What you will do
a: Answer these questions from the health survey article below:
(i) How many households did the survey cover?
(ii) What percentage of children aged 6 to 59 months are anemic?
(iii) On average, how many children do Ethiopian women currently give birth to?
b: Copy out the part of the health survey article below that opens with the words containing "Anemia is more" and closes with "and second respectively.".

Text section
##############################
The Fourth Demographic and Health Survey released on Tuesday revealed a falling maternal mortality rate over the past five years.
The report was released at Hilton Addis by Minister of Health Yifru Berhan (Prof.) and officials from the Central Statistics Agency. The survey assesses issues pertaining to demography and health from 2011 to 2016 across the country.
The report is compiled from a survey of 15,782 women, 12,688 men between the age of 15 to 49 and 16,650 households. The survey includes samples taken from all nine regional states and two city administrations.
Meanwhile, the survey shows that child mortality rate has shown a decline. Five years ago, 88 children per1,000 died before their fifth birthday. The latest report shows that the number has now decreased to 67 per1000.At this rate, 1 in every 15 Ethiopian children does not survive to their fifth birthday, reads the report.
Looking at the trend at regional level, Afar Regional State has the worst where 125 children died per 1,000. In contrast, Addis Ababa came at the top in comparison to other parts of the country with a rate of 39 deaths per 1000.
However, the latest report has come up with a disturbing finding. It indicated that the number of anemic children is increasing. From children within the range of 6 to 59 months, 57 percent are anemic.
Anemia is more common in children from the poorest households (68%) and those born to mothers with no education (58%). Anemia in children has increased since 2011 when 44% of children were anemic, reads the report.
This particular finding has to be looked carefully and in a detailed manner, said Yifru. Given this finding, we will work more on school feeding and distributing medicines in both schools and houses, he added.
The report also shows that there are improvements when it comes to female genital mutilation. According to the report, 65 percent of women between the ages of 15 to 49 years have been circumcised. In 2005, this figure was 77 percent.
Looking at the regions, Somali came at the top with 99 percent of its women circumcised while Tigray came last with only 24 percent. Moreover, Addis Ababa (54%) and Gambella (33 %) came third and second respectively.
As far as fertility rate is concerned, it has shown a slight decline. Currently, Ethiopian women give birth to an average of 4.6 children decreasing from 5.5 in 2000.
In contrast to the country-wide trend, less populous regions such as Tigray, Afar and Harari showed increase in fertility rates. The most populous regions, including Oromia, Amhara and the Southern Regional State experienced a downward trend.
Somali came at the top with 7.2 children per woman while Addis Ababa is last with 1.8 children.
The report has also indicated findings regarding family planning and nutrition. A collaborative effort by the government and donors, the survey cost a total of USD six million.
##############################
Extracted material
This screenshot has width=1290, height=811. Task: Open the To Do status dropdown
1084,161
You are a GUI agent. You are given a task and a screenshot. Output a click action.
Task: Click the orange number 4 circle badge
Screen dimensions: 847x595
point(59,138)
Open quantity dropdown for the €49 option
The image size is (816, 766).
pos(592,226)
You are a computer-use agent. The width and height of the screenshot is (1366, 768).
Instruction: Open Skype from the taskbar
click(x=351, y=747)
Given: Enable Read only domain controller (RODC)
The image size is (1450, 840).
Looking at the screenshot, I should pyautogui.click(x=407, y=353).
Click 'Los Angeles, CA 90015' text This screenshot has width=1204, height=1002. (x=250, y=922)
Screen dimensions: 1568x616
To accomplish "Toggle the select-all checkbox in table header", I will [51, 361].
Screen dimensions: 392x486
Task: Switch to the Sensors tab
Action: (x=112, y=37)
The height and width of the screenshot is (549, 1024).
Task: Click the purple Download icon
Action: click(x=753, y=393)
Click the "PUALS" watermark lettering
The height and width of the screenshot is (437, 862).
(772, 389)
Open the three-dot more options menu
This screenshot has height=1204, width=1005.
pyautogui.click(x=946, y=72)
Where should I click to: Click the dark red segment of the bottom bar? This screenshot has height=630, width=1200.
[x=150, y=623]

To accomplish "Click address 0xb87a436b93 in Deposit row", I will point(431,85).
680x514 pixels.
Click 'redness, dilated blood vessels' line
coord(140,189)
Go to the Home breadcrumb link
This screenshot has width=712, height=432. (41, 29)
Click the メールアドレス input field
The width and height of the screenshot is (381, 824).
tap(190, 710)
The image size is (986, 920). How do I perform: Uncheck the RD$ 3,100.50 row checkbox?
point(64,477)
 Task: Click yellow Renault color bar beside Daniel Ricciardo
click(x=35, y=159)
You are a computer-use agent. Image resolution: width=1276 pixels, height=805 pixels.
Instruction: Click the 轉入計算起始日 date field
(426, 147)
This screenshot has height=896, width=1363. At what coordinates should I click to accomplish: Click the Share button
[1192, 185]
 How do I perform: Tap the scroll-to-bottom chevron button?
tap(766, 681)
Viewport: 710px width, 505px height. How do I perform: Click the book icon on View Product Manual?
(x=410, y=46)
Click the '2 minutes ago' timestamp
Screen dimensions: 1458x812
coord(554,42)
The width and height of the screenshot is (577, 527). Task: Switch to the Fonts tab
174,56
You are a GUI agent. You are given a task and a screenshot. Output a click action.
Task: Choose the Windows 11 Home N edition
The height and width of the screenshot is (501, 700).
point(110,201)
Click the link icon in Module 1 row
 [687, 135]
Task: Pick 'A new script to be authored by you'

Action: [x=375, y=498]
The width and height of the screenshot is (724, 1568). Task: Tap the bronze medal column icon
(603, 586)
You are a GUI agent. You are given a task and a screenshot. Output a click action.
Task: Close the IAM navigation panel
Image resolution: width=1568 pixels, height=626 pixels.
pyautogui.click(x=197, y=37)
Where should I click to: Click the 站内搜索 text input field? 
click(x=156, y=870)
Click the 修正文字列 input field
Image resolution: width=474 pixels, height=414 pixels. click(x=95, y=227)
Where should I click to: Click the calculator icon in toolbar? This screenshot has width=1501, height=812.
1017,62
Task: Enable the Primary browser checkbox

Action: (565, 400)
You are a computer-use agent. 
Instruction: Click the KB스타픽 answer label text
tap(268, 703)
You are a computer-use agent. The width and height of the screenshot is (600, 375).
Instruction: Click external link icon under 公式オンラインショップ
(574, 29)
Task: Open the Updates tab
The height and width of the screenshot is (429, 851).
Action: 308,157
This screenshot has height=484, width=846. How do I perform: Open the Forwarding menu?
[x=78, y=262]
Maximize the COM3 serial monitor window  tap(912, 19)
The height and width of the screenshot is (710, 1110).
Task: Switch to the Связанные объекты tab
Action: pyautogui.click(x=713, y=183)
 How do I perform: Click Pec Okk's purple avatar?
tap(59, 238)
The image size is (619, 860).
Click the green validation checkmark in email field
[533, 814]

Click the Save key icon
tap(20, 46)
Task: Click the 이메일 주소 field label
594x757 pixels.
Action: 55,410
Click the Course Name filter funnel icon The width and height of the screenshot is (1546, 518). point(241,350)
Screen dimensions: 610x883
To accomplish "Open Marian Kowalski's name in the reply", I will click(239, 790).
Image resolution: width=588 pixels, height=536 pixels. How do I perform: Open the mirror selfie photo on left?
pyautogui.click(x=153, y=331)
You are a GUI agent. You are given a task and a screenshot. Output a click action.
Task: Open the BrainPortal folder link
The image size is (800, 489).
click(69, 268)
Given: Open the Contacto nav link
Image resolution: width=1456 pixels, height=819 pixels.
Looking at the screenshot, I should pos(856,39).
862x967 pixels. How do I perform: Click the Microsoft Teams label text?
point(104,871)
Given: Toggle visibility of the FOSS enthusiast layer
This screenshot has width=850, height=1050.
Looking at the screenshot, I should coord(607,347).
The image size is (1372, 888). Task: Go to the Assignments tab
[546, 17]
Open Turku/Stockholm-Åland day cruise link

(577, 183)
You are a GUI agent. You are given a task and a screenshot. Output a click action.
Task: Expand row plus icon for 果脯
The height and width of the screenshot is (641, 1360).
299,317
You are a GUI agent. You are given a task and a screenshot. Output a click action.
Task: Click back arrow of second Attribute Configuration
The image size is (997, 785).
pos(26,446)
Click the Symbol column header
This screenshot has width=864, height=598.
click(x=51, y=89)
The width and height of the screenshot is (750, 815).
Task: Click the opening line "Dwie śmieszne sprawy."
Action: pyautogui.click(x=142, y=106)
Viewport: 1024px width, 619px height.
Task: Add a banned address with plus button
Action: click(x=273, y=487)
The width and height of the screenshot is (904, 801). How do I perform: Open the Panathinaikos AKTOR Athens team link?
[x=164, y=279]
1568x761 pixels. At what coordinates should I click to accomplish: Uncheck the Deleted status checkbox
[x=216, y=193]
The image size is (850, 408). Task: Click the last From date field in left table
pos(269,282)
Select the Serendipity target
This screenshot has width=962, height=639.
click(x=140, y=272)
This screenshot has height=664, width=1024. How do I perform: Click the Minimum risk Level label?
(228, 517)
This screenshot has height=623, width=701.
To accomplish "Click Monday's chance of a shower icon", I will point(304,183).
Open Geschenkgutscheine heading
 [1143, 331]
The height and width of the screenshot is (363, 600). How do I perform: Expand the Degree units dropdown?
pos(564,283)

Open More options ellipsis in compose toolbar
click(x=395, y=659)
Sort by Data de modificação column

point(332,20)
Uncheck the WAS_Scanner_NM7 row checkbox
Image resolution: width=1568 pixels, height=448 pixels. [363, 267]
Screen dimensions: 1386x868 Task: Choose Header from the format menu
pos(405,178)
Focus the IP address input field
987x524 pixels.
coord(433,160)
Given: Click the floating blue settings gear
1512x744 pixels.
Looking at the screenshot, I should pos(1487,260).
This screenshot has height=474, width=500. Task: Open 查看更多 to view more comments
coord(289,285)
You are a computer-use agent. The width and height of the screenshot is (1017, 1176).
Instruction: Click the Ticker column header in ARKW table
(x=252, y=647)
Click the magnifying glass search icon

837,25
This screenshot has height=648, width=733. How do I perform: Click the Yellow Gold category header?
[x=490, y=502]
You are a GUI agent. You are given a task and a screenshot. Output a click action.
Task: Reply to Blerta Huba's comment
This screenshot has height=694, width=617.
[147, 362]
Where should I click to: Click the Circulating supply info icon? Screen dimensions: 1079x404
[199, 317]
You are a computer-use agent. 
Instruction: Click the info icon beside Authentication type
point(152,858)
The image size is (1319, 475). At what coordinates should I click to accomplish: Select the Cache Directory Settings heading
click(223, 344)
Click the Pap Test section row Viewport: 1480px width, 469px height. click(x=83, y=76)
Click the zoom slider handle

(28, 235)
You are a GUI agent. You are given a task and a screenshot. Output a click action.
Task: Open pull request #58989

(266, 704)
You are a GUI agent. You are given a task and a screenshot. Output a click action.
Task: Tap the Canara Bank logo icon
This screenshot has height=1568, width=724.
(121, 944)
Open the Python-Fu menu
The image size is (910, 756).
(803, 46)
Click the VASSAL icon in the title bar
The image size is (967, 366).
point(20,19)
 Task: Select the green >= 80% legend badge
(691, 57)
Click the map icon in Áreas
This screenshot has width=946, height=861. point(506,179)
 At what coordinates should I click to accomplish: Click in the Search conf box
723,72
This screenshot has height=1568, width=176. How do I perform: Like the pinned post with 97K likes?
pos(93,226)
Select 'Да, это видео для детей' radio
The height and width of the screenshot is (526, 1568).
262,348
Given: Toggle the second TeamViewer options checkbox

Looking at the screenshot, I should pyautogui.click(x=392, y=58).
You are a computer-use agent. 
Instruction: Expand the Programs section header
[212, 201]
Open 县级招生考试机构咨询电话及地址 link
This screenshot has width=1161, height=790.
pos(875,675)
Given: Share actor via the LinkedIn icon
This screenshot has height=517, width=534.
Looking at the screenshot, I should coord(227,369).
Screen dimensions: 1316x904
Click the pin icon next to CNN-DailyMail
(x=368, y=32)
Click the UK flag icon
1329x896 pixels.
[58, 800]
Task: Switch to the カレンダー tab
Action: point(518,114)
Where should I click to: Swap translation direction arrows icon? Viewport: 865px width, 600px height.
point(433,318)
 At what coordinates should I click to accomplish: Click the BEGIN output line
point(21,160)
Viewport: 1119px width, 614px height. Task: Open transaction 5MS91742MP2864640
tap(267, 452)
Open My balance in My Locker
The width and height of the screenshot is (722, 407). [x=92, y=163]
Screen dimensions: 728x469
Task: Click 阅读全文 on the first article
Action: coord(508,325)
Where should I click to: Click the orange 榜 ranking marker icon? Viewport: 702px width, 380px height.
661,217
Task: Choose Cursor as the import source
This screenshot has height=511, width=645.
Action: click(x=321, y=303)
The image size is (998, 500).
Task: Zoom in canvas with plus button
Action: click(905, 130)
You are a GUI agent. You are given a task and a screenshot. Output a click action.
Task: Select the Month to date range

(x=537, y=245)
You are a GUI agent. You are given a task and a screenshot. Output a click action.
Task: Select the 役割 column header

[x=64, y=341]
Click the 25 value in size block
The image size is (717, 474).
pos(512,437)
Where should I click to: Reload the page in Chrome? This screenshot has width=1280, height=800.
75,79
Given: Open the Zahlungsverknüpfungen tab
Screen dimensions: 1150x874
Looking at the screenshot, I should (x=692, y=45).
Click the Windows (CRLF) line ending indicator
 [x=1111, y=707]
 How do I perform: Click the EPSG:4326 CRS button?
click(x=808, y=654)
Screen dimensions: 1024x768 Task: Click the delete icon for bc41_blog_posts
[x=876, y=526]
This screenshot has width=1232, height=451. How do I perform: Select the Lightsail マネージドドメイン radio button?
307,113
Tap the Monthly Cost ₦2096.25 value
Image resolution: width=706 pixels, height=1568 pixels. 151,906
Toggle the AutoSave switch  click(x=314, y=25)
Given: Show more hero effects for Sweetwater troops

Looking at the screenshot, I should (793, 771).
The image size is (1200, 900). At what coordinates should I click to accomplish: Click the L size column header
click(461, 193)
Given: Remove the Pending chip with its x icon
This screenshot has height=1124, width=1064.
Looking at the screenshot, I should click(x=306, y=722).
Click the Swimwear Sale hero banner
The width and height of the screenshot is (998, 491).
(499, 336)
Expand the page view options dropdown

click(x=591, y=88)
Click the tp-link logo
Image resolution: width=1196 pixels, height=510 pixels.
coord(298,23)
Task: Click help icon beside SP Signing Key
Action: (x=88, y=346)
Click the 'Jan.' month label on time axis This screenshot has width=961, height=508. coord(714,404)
##############################
Results of the tasks
a:
(i) 16,650
(ii) 57 percent
(iii) 4.6

b:
Anemia is more common in children from the poorest households (68%) and those born to mothers with no education (58%). Anemia in children has increased since 2011 when 44% of children were anemic, reads the report.
This particular finding has to be looked carefully and in a detailed manner, said Yifru. Given this finding, we will work more on school feeding and distributing medicines in both schools and houses, he added.
The report also shows that there are improvements when it comes to female genital mutilation. According to the report, 65 percent of women between the ages of 15 to 49 years have been circumcised. In 2005, this figure was 77 percent.
Looking at the regions, Somali came at the top with 99 percent of its women circumcised while Tigray came last with only 24 percent. Moreover, Addis Ababa (54%) and Gambella (33 %) came third and second respectively.